Certain statements contained herein are "forward-looking statements"within the meaning of the Private Securities Litigation Reform Act of 1995. All statements regarding the Company's expected financial position, business and financing plans are forward-looking statements. The words "believes,""expect,""plans,""intends,""anticipates"and similar expressions identify forward-looking statements.
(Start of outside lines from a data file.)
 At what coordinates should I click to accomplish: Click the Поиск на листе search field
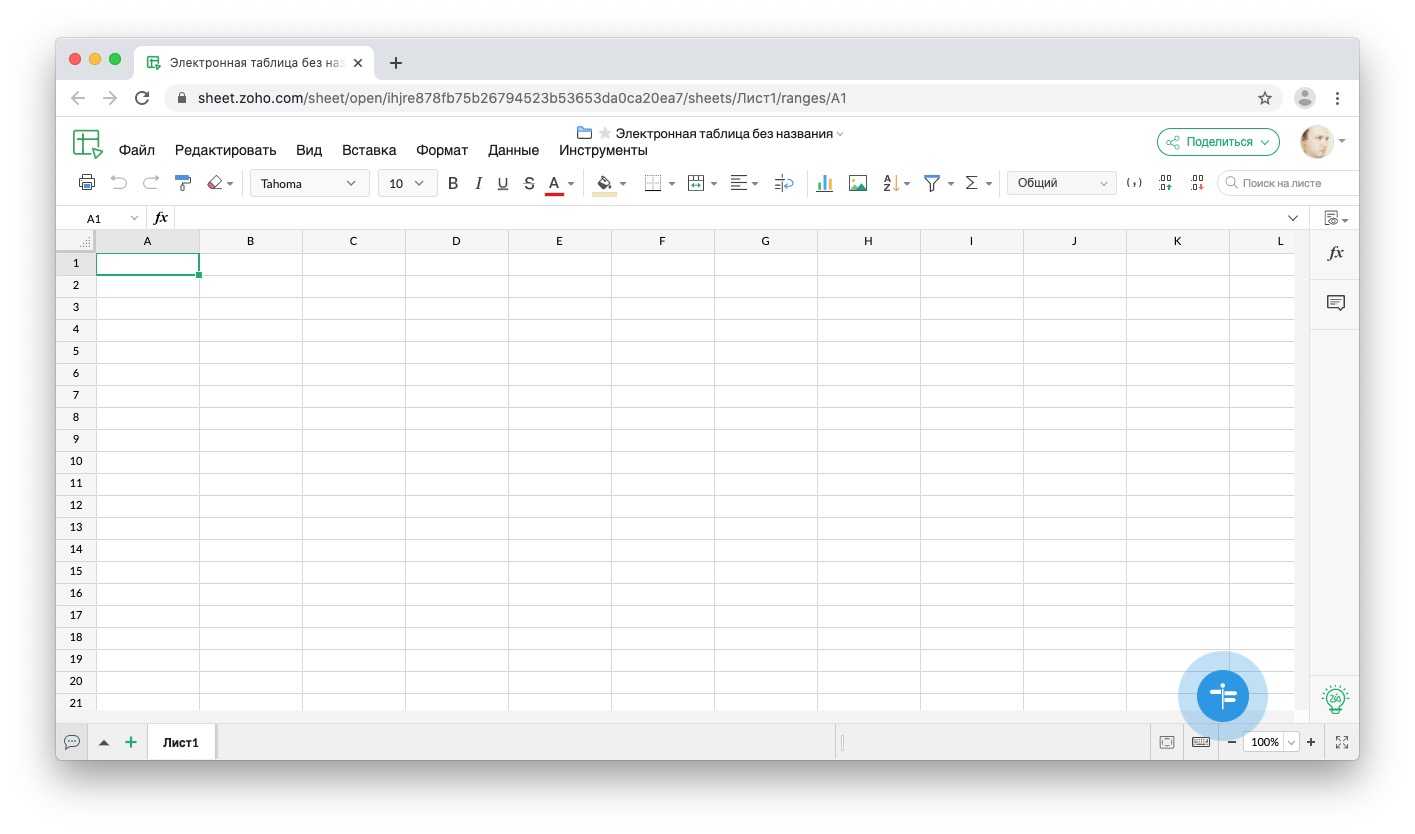tap(1290, 183)
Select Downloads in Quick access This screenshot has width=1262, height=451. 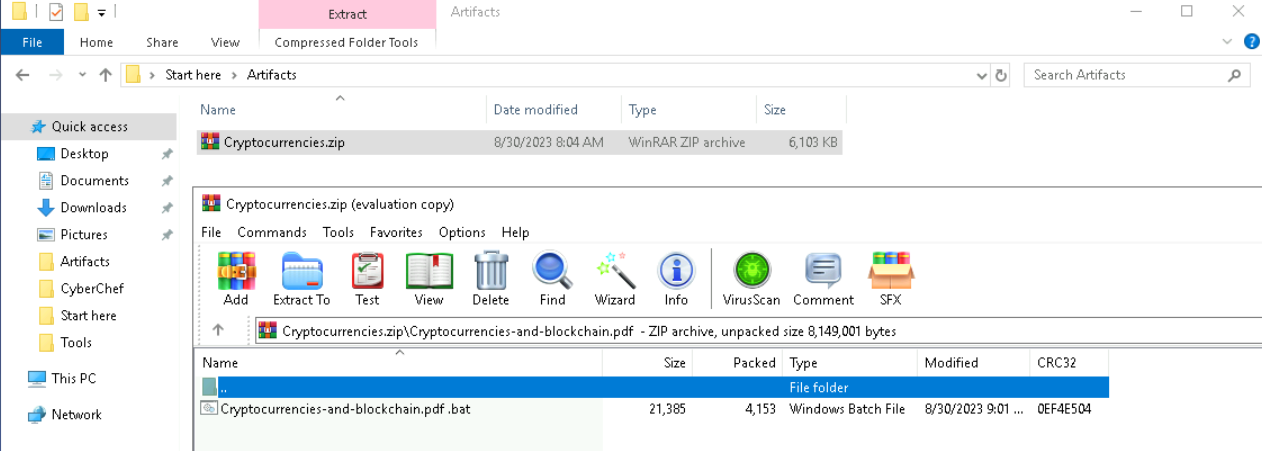tap(93, 208)
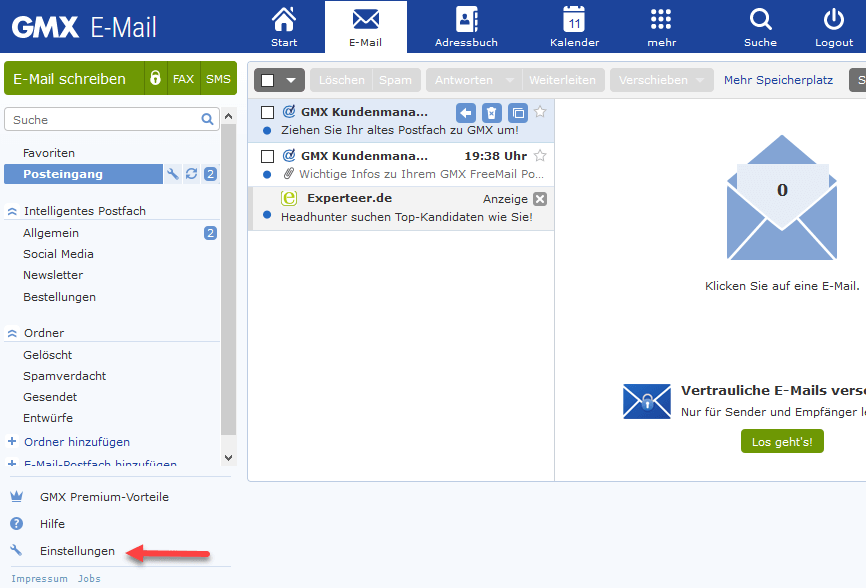Tick checkbox of the 19:38 Uhr email

267,156
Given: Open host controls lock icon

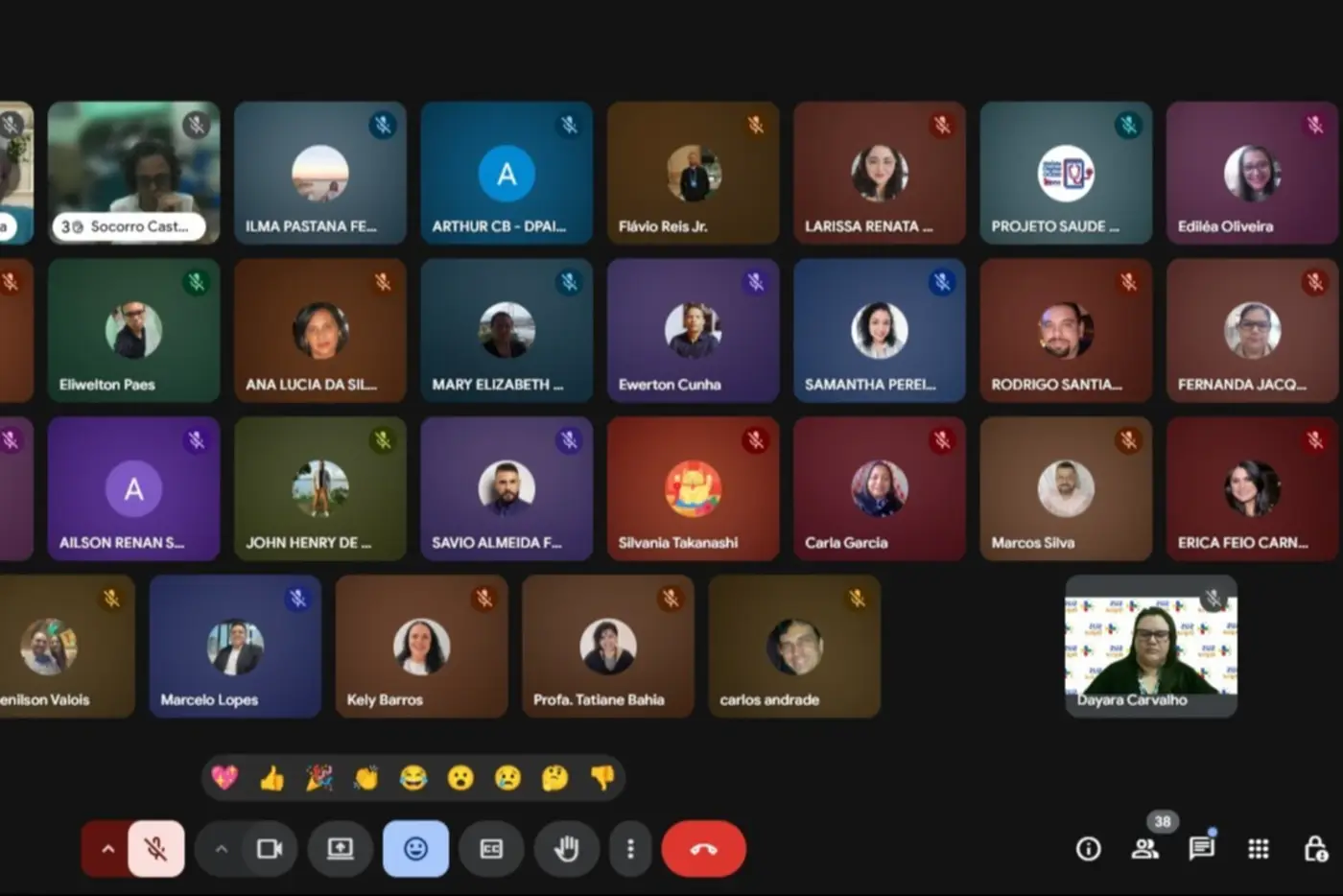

Forward-looking statements also include representations of the Company's expectations or beliefs concerning future events that involves risks and uncertainties, including:

  • those associated with the effect of national and regional economic conditions;

  • lowered levels of consumer spending resulting from a general economic downturn or lower levels of consumer confidence;

  • the performance of the Company's products within the prevailing retail environment;

  • customer acceptance of both new designs and newly-introduced product lines;

  • the Company's reliance on a few department store groups for large portions of the Company's business;

  • consolidation of the Company's retail customers;

  • financial difficulties encountered by customers;

  • the effects of vigorous competition in the markets in which the Company operates;

  • the Company's ability to identify acquisition candidates and, in an increasingly competitive environment for such acquisitions, acquire such businesses on reasonable financial and other terms;

  • the integration of the organizations and operations of any acquired businesses into the Company's existing organization and operations;

  • the Company's reliance on independent foreign manufacturers;

  • changes in the costs of raw materials, labor, advertising and transportation;

  • the general inability to obtain higher wholesale prices for the Company's products that the Company has experienced for many years;

  • the uncertainties of sourcing associated with the new environment in which general quota has expired on apparel products (while China has agreed to safeguard quota on certain classes of apparel products through 2008, political pressure will likely continue for restraint on importation of apparel);

  • the Company's ability to successfully implement new operational and financial computer systems; and

  • the Company's ability to secure and protect trademarks and other intellectual property rights.

A further description of these risks and uncertainties and other important factors that could cause actual results to differ materially from the Company's expectations can be found in the Company's Annual Report on Form 10-K for the fiscal year ended December 31, 2005, including, but not limited to, the Statement Regarding Forward-Looking Disclosure and Item 1A - Risk Factors therein, and in the Company's other filings with the Securities and Exchange Commission. Although the Company believes that the expectations reflected in such forward-looking statements are reasonable, such expectations may prove to be incorrect. The Company does not undertake to publicly update or revise its forward-looking statements as a result of new information, future events or otherwise.